Una situazione di sicuro non isolata ma che si ripete sempre più spesso ai danni di quanti acquistano un appartamento in una zona in espansione. Vengono garantiti lavori di urbanizzazione, frutto dell'accordo di programma, che in realtà non verranno mai realizzati. In questo modo gli imprenditori risparmiano quanto avrebbero dovuto spendere e le amministrazioni distratte non si accorgono di niente.

Sulla questione della zona ex fornace Cetrullo pende da più di un mese una interrogazione del consigliere comunale Antonio Blasioli (Pd) che però non ha ricevuto ancora una risposta. La vicenda ha avuto inizio il 19 settembre 1996 quando il Comune di Pescara ha sottoscritto un Accordo di programma con la società G.M.G. s.r.l. nell’area che si estende su 71.846 metri quadrati.

A fronte della realizzazione di 269 alloggi, di cui 130 in edilizia libera e 139 in edilizia convenzionata, la società avrebbe dovuto realizzato alcune opere pubbliche per la città, per un valore di 3,4 milioni di euro.

Erano previsti una piazza pubblica, dei parcheggi nella parte sottostante la piazza, delle opere di urbanizzazione primaria e secondaria relative alla viabilità (rotatoria dinanzi al piazzale di parcheggio del Conad di Via di Sotto), ai parcheggi pubblici, alla rete fognante (vasca di calma sotto la pseudo rotatoria dinanzi al Conad di Via di Sotto), idrica, elettrica, gas, alla pubblica illuminazione, al verde pubblico attrezzato, nonché un centro civico con la idonea sistemazione dell’area circostante, la sommaria sistemazione a verde di circa 1,5 ettari dell’area già destinata a verde pubblico ed ancora l’ampliamento e ristrutturazione della scuola elementare di Largo Madonna.
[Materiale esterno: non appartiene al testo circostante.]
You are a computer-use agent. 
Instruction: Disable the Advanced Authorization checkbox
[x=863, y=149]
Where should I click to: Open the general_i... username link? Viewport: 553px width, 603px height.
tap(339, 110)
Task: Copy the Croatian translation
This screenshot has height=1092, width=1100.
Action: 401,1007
Era stato anche stabilito, sempre nell’accordo, che il tempo necessario per portare a compimento il programma fosse di quattro anni, a decorrere dalla ratifica dell’Accordo di Programma da parte del Consiglio Comunale, salvo eventuali proroghe per ritardi non imputabili alla società G.M.G. s.r.l..

«Nel corso dei lavori della Commissione Speciale d’indagine, istituito con Delibera 262 del Consiglio Comunale del 25 novembre 2004», spiega il consigliere Blasioli, «è stato acclarato che i tempi sarebbero dovuti slittare per alcune problemi legati al decorso dei quattro anni dalla pubblicazione del decreto di approvazione dell’Accordo di Programma sul Bura e per l’inadempienza del Comune al rilascio degli atti concessori, stabilendosi che il termine dei quattro anni sarebbe spirato alla data del 30 ottobre 2005».
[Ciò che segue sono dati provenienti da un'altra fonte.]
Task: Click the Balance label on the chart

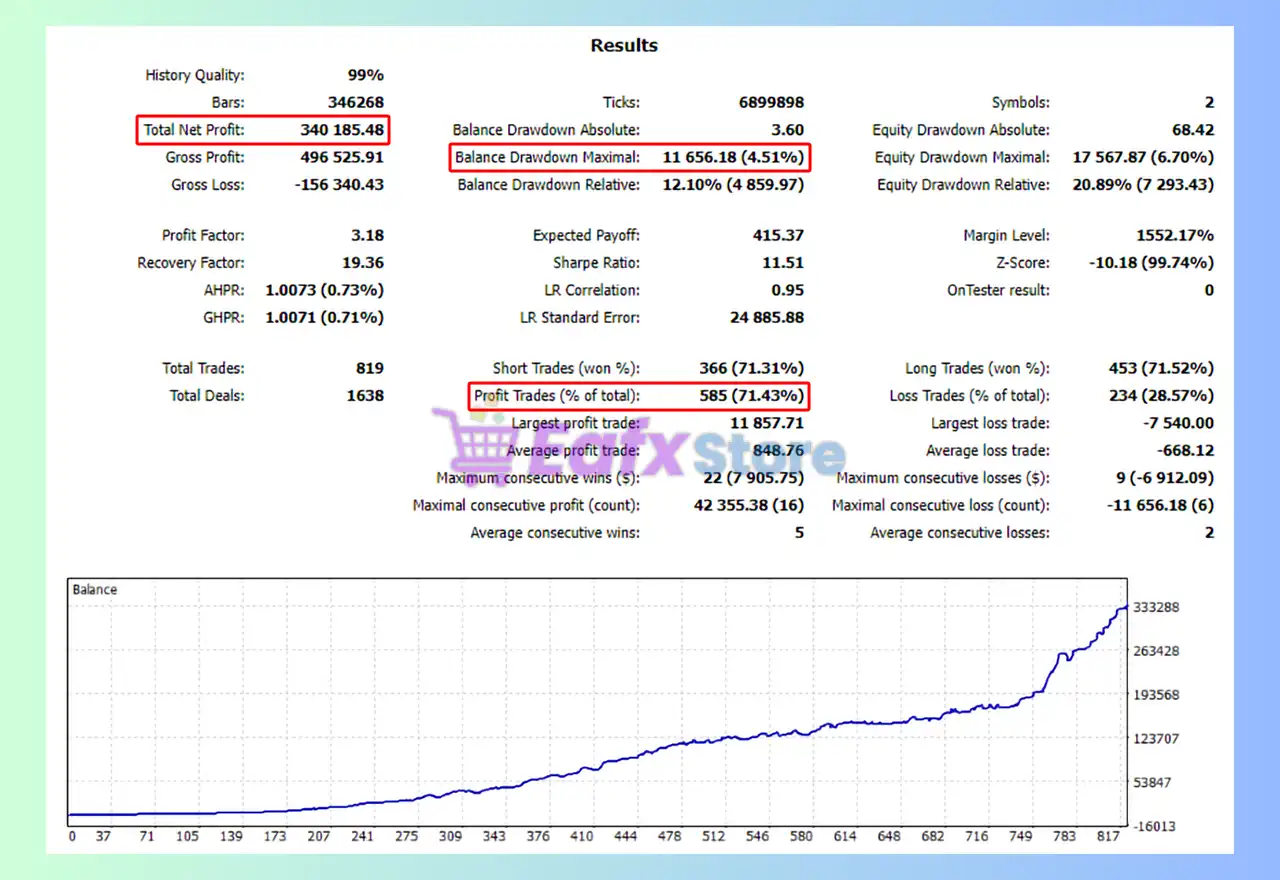Action: [x=95, y=590]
Sono trascorsi ad oggi quindici anni dall’approvazione dell’Accordo di Programma e ben sei dalla data determinata in cui sarebbe dovuto scadere il termine per l’ultimazione dei lavori e la riconsegna dei lavori di pubblica utilità, «ma ad oggi», denuncia sempre il consigliere, «sono innumerevoli le mancanze e molte famiglie non riescono neanche ad ottenere la certificazione di abitabilità, tanto che sono state costrette ad adire la magistratura civile per vedere tutelati i loro diritti e per i numerosi episodi di frane e crepe che si stanno verificando negli appartamenti».

Per evitare ulteriori danni Blasioli ha interrogato sindaco e assessore all'Urbanistica per conoscere quali sono state le opere pubbliche realizzate da GMG s.r.l, quali sono state le opere pubbliche che non sono state ancora eseguite e le motivazioni, quali penali sono state irrogate alla società, quali sono i procedimenti giudiziari: civili, penali ed amministrativi, in corso tra il Comune di Pescara e la GMG s.r.l. per gli inadempimenti.
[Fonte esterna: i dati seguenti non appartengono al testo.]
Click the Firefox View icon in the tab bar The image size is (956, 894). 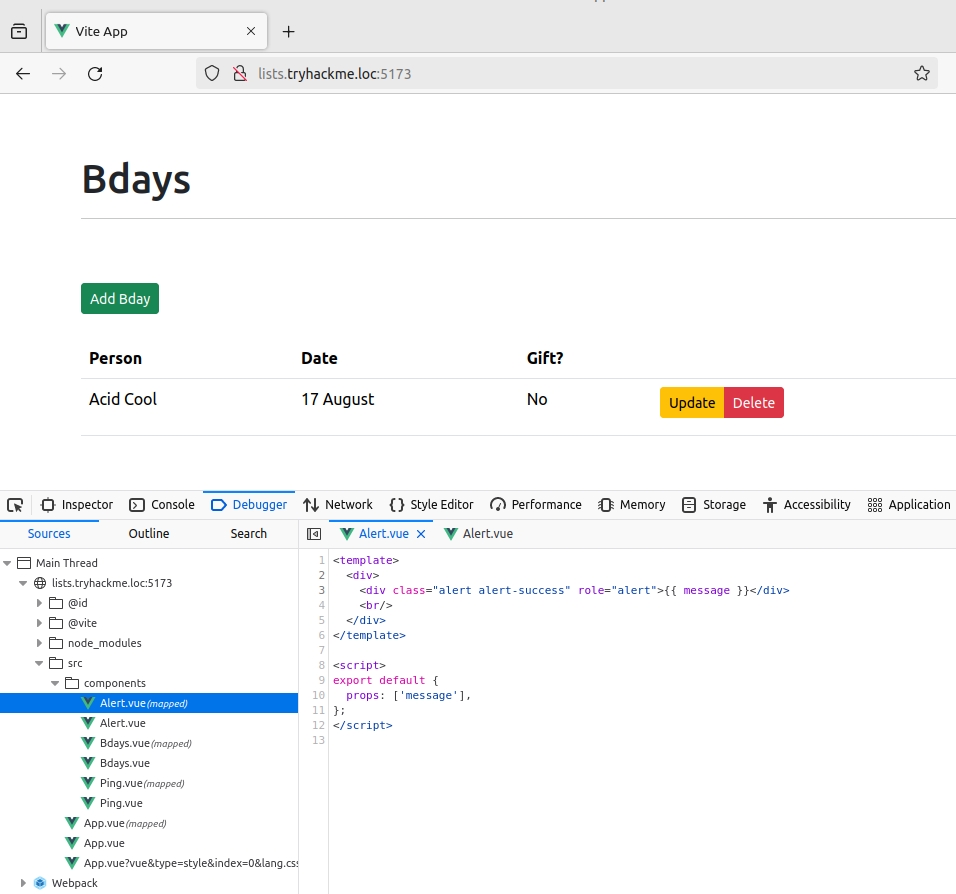coord(19,31)
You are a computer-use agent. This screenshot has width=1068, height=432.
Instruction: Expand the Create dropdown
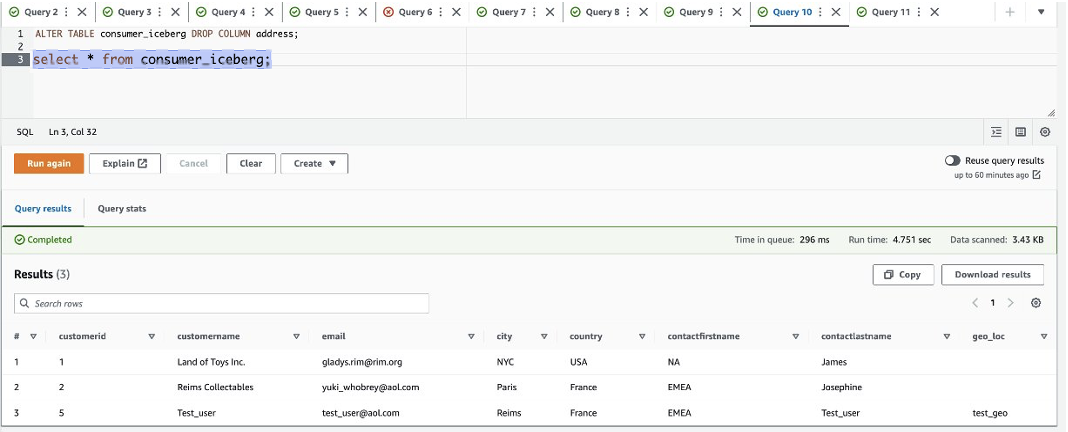point(314,164)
«Il rischio», continua Blasioli, «è che, se responsabilità e ritardi saranno accertati, e la società dovesse subire vicende modificatorie, chi eseguirà quelle opere ancora mancanti? Chi garantirà le famiglie che hanno acquistato con edilizia convenzionata, che ancora oggi non riescono ad ottenere la certificazione di abitabilità? Chi risponderà del risarcimento dei danni a favore del Comune, una volta terminata la vendita degli alloggi?»